India's CAD had touched a record high of 4.2 percent of GDP in 2011-12, on the back of a wider trade gap and lower capital inflows.
Rangarajan said he expected gold and coal imports to decline in the current fiscal. He also said the capital flows should be encouraged into the country in the short term.
"I believe gold imports will come down this year... I think as inflation comes down and as the attraction for gold becomes less we should be able to import less gold.
"And also, if you increase the domestic production of coal, then the import of coal which we are doing on a large scale will also come down," he said.

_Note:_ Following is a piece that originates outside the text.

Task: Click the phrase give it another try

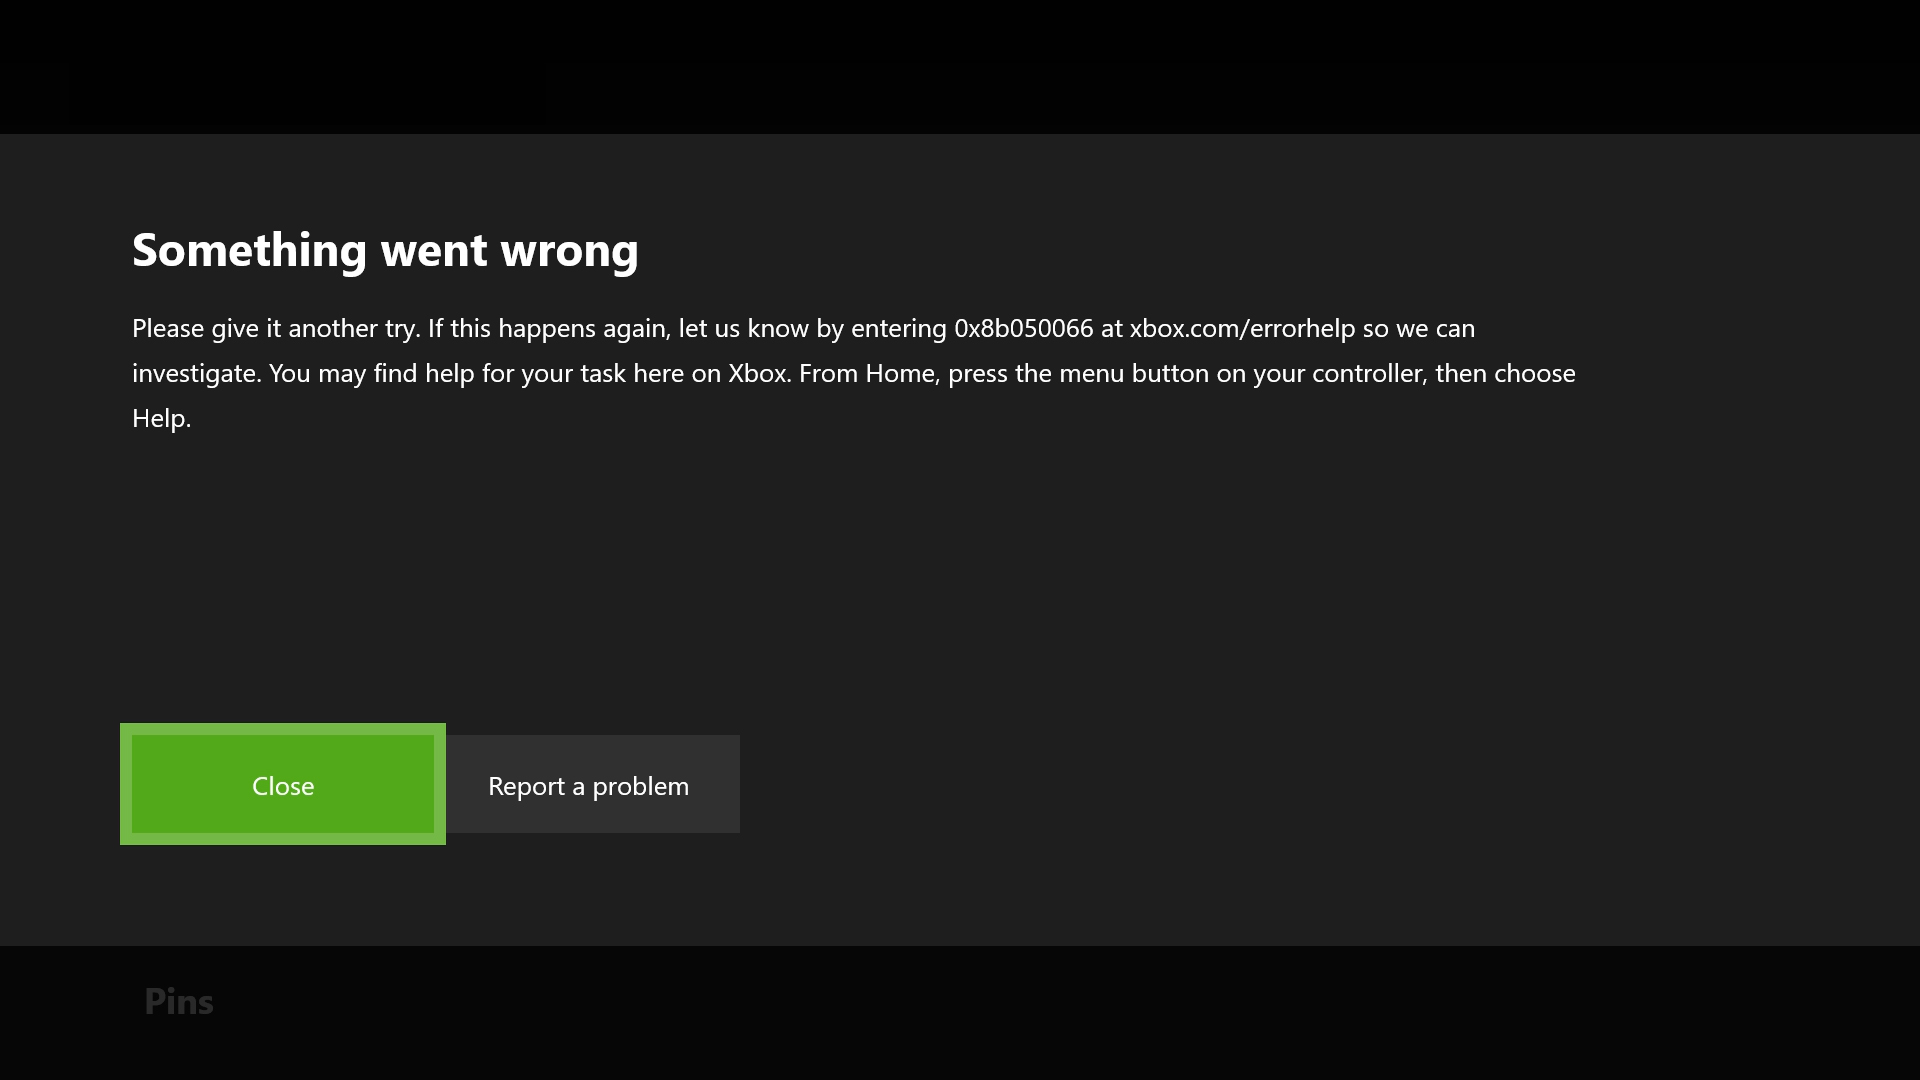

In the 2011-12 fiscal, India's gold imports stood at USD 60 billion and the quantum of import was 1,067 tonnes.
In the April-June quarter of the current fiscal, however, gold imports had contracted by 18.4 percent year-on-year to Rs 71,912 crore (USD 13 billion).
Besides, according to a draft paper on Energy by the Planning Commission, India's coal imports are likely to touch a whopping 185 million tonnes (MT) by 2017, almost 20 percent of the international dry-fuel trade amid widening demand-supply deficit.
Rangarajan also said, "We should encourage capital inflows so that financing of the current account deficit does not become difficult."